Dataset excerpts
____________________
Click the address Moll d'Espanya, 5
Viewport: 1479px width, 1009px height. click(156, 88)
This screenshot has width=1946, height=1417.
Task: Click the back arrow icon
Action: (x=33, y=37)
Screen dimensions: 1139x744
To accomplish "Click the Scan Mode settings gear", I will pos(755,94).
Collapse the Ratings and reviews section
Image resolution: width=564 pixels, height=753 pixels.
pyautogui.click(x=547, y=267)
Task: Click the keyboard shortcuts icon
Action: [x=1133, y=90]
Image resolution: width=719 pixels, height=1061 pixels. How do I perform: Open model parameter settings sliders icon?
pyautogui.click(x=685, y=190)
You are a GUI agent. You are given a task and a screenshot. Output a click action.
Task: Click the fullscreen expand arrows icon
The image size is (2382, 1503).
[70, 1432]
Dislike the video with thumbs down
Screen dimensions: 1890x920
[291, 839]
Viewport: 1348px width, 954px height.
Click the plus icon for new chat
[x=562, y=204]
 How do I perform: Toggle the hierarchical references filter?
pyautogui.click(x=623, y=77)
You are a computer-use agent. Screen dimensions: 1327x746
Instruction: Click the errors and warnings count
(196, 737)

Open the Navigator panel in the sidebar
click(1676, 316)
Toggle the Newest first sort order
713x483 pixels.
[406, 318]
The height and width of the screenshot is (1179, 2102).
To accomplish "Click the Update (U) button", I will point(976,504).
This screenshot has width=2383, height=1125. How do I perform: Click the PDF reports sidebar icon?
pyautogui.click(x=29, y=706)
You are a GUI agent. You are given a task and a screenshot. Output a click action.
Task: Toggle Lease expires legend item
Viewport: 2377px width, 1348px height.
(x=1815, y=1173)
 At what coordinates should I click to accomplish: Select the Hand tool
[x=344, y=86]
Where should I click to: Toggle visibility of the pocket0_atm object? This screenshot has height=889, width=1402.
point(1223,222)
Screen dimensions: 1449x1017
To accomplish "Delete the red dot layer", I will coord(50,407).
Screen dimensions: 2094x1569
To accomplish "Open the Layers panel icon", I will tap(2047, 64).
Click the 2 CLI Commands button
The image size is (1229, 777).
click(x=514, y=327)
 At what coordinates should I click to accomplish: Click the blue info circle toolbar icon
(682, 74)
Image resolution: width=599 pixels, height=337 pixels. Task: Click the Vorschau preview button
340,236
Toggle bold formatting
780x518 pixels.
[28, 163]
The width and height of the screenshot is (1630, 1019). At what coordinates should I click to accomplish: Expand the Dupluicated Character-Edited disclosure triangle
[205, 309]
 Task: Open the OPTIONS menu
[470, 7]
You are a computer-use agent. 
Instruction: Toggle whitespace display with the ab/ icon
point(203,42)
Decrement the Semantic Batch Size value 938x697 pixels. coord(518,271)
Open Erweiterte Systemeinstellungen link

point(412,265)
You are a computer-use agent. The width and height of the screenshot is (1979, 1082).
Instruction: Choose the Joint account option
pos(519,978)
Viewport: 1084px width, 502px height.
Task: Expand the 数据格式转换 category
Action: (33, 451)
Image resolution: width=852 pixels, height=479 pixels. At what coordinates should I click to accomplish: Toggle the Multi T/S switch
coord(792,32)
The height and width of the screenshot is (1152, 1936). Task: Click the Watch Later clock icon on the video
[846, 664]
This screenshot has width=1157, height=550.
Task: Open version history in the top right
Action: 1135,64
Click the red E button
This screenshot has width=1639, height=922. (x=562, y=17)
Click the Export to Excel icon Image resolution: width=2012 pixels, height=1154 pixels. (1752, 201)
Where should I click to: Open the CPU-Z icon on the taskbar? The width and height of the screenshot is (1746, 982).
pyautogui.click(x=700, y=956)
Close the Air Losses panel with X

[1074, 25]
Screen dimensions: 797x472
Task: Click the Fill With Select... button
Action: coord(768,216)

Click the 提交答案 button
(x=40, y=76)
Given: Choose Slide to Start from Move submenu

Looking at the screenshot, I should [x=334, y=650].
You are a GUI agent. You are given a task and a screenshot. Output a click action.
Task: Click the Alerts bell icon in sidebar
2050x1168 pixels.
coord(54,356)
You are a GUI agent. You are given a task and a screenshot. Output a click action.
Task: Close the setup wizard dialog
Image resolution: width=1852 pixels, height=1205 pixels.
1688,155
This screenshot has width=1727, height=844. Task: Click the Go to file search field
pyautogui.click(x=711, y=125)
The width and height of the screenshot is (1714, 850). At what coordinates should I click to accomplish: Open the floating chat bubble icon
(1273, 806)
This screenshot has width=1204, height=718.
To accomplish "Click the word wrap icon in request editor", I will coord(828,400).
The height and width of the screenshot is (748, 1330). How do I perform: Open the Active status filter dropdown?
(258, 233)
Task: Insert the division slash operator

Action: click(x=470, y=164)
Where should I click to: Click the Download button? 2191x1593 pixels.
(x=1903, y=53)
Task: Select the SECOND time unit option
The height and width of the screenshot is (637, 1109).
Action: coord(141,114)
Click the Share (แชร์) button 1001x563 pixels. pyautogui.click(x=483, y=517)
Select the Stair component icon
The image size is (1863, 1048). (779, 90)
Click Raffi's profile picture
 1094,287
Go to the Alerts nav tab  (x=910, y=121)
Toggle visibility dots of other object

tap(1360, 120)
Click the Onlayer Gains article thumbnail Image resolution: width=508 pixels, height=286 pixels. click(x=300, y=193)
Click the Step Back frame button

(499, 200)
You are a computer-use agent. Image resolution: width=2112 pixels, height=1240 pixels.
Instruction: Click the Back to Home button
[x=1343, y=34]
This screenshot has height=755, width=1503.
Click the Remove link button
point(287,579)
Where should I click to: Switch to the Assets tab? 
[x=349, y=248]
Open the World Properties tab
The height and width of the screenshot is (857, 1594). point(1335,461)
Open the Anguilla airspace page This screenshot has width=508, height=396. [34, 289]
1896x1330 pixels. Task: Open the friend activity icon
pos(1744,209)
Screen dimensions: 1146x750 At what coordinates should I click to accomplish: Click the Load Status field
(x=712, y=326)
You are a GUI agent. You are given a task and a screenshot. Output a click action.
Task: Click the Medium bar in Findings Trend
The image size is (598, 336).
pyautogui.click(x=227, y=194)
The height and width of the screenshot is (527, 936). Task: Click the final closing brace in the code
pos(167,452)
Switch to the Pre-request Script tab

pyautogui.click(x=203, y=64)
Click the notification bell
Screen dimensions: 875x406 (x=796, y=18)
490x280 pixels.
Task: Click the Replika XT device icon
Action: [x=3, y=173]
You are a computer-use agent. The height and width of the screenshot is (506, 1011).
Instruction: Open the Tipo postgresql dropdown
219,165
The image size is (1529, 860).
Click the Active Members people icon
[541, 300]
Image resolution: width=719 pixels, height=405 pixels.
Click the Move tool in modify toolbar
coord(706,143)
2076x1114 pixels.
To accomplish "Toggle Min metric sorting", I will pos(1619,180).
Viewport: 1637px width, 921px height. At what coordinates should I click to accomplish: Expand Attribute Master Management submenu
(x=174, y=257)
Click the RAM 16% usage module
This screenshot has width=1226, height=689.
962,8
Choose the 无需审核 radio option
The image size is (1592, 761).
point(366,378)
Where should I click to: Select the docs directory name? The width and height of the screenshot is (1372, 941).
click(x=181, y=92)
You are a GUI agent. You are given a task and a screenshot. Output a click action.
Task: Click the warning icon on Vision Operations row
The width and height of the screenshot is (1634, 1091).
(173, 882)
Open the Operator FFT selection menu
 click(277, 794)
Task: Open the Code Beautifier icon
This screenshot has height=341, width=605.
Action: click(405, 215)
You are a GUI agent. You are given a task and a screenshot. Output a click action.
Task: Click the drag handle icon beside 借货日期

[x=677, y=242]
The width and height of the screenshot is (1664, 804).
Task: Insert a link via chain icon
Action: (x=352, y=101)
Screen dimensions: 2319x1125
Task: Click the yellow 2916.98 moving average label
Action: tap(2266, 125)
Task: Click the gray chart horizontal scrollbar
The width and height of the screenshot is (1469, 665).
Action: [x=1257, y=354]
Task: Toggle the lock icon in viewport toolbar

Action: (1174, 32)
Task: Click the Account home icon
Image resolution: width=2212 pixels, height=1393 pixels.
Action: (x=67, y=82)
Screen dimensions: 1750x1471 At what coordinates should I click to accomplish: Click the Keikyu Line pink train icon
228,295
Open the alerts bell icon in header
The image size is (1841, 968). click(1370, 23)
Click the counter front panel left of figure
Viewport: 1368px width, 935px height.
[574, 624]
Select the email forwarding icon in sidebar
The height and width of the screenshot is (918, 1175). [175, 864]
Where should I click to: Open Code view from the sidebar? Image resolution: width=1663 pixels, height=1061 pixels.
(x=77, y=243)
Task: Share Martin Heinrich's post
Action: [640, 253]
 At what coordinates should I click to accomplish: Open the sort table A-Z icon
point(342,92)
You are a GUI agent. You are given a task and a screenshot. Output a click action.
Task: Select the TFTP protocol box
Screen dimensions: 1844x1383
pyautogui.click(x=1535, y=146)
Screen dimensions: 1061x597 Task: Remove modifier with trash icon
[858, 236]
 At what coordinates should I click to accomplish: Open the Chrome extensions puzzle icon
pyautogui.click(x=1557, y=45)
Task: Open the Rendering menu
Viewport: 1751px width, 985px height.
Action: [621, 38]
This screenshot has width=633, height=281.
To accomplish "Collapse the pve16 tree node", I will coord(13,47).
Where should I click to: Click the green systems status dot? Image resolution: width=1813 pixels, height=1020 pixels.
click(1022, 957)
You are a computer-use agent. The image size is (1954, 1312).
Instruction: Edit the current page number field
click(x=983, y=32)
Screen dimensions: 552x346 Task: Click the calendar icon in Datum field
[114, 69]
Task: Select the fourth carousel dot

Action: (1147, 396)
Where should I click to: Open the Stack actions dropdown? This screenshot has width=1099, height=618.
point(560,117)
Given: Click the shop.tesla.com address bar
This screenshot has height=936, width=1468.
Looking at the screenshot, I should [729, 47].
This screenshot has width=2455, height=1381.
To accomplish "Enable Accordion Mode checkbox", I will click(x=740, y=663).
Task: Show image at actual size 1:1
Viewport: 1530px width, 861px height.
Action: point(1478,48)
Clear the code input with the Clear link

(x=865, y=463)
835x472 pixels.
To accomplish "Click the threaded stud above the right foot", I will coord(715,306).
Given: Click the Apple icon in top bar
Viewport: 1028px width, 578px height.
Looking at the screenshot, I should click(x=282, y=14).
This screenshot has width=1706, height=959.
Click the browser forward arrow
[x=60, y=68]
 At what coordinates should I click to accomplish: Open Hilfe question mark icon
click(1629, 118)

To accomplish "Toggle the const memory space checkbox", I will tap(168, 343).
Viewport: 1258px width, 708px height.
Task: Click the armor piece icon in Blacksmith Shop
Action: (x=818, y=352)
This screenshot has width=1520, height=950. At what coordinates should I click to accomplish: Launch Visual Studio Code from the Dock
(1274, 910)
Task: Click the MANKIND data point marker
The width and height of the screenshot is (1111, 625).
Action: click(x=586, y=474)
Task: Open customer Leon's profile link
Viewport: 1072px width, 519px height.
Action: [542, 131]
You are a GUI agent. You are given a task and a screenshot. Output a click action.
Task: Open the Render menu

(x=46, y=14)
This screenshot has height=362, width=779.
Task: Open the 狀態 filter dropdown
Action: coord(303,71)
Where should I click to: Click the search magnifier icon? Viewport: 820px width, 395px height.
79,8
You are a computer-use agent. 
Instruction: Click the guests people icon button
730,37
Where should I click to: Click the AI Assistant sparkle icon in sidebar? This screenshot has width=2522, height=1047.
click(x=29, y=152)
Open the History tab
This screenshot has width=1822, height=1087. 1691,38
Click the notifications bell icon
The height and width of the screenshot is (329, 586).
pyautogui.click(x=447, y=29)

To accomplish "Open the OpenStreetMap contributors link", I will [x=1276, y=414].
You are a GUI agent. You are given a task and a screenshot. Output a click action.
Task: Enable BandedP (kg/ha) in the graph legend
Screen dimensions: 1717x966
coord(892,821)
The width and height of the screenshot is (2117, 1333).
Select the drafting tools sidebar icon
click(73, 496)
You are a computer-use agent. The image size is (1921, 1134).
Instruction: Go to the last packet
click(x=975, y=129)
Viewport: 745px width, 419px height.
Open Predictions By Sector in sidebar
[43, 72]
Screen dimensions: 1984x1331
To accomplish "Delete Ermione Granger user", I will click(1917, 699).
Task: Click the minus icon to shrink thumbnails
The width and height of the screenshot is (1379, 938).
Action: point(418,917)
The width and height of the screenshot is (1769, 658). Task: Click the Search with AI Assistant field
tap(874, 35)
____________________
> _WORK ORDER_
Beginning at the line that contains "Screen dimensions: 1984x1331" and ending at the last line above, copy each line without any change.

> _EXERCISE OUTPUT_
Screen dimensions: 1984x1331
To accomplish "Delete Ermione Granger user", I will click(1917, 699).
Task: Click the minus icon to shrink thumbnails
The width and height of the screenshot is (1379, 938).
Action: point(418,917)
The width and height of the screenshot is (1769, 658). Task: Click the Search with AI Assistant field
tap(874, 35)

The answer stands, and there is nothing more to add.